◆ **TEXTAUSZUG**

In Zug, so scheint es, schaut man noch zueinander. Die Stadt schafft es erneut auf den zweiten Platz des Städte-Rankings. Das zeigen die Berechnungen der Immobilienexperten von Wüest Partner, die für BILANZ anhand von 115 Indikatoren die Lebensqualität der vom Bundesamt für Statistik (BFS) definierten 162 Schweizer Städten gemessen haben. Dabei passt Zug mit der bürgerlichen Regierung und den lediglich 31 000 Einwohnern nicht so recht in die aktuelle Spitzengruppe, bestehend aus den linkslastigen Grossstädten Zürich, Bern, Winterthur und Basel.

Die Methode für das Städte-Ranking

Die Immobilienexperten von Wüest Partner haben die Lebensqualität in den 162 Schweizer Städten anhand von elf Indikatorsets berechnet, die sich aus 115 Einzelvariablen zusammensetzen. Die elf Indikatoren sind: 1. Arbeitsmarkt, 2. Bevölkerung und Wohnen, 3. Bildung und Erziehung, 4. Kultur und Freizeit, 5. Erholung, 6. Einkaufsinfrastruktur, 7. Gesundheit und Sicherheit, 8. Soziales, 9. Mobilität, 10. Steuerattraktivität, Kaufkraft und Krankenkassenprämien sowie 11. Besonderheiten der Stadt. Beim Indikator Bevölkerung und Wohnen etwa fliessen unter anderem die Entwicklung der Stadtbevölkerung, die Anzahl neuer Wohnungen und die Preisdynamik für den Eigenheimkauf ein.

«Es sind die rekordtiefen Steuern», schnöden die Kritiker. Es gehöre einiges mehr dazu als eine attraktive Besteuerung, entgegnet Stadtpräsident Karl Kobelt. «Wir haben ein lebendiges gesellschaftliches Leben, sind begünstigt durch eine schöne Lage, und Menschen jeglicher Herkunft fühlen sich wohl hier», sagt der FDP-Mann. So gibt es 16 Quartiergemeinschaften, die sich vor Ort engagieren und Veranstaltungen organisieren: vom Märlisunntig übers Seefest bis zum Fest der Nationen.

◆ **AUFGABE 1**
Beantworte zum Text über das Städte-Ranking die folgenden Fragen:
(a) Wie viele Einwohner hat Zug?
(b) Welcher Indikator steht in der Aufzählung an zehnter Stelle?
(c) Wie viele Quartiergemeinschaften gibt es in Zug?

◆ **ENTNOMMENES MATERIAL**
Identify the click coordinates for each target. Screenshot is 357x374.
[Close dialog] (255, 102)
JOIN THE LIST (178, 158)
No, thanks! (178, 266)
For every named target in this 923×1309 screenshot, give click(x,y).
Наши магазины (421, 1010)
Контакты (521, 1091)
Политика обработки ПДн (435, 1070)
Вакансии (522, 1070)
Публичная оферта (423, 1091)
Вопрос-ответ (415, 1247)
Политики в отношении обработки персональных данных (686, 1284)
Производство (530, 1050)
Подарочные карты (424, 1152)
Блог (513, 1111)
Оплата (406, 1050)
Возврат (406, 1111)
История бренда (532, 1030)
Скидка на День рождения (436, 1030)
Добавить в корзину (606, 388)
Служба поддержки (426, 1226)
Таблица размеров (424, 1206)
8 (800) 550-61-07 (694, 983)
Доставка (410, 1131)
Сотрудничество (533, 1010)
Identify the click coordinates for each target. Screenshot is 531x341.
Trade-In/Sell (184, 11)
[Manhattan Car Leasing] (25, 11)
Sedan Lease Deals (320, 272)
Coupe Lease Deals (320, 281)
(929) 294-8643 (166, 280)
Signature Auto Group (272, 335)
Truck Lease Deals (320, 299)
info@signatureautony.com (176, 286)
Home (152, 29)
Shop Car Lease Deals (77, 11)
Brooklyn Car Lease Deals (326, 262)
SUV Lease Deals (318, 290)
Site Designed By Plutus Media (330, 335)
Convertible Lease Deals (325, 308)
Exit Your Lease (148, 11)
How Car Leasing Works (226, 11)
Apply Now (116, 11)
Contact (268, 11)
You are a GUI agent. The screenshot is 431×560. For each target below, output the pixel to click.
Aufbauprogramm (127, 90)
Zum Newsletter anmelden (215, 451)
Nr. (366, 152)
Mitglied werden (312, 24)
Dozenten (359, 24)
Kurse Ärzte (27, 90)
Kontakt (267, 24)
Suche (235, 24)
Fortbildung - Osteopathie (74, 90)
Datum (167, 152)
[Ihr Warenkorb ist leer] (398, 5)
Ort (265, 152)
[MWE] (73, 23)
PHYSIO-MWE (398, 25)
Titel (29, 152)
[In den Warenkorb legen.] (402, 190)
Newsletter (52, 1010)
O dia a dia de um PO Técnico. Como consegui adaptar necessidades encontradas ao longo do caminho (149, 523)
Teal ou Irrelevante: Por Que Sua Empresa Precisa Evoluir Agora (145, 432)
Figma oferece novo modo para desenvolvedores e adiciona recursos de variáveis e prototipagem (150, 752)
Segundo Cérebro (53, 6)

◆ **AUFGABE 2**
Skaliere in der Auflistung die Zeilen zwischen der Zeile mit „info@signatureautony.com (176, 286)“ und der Zeile mit „Contact (268, 11)“, beide eingeschlossen, und gib nur diese Zeilen vollständig wieder aus. Multipliziere dabei jede Koordinate in den Antworten mit 1,5 und runde auf ganze Zahlen, wobei Halbe aufgerundet werden.

◆ **LÖSUNG 1**
(a) 31 000
(b) Steuerattraktivität, Kaufkraft und Krankenkassenprämien
(c) 16

◆ **LÖSUNG 2**
info@signatureautony.com (264, 429)
Home (228, 44)
Shop Car Lease Deals (116, 17)
Brooklyn Car Lease Deals (489, 393)
SUV Lease Deals (477, 435)
Site Designed By Plutus Media (495, 503)
Convertible Lease Deals (488, 462)
Exit Your Lease (222, 17)
How Car Leasing Works (339, 17)
Apply Now (174, 17)
Contact (402, 17)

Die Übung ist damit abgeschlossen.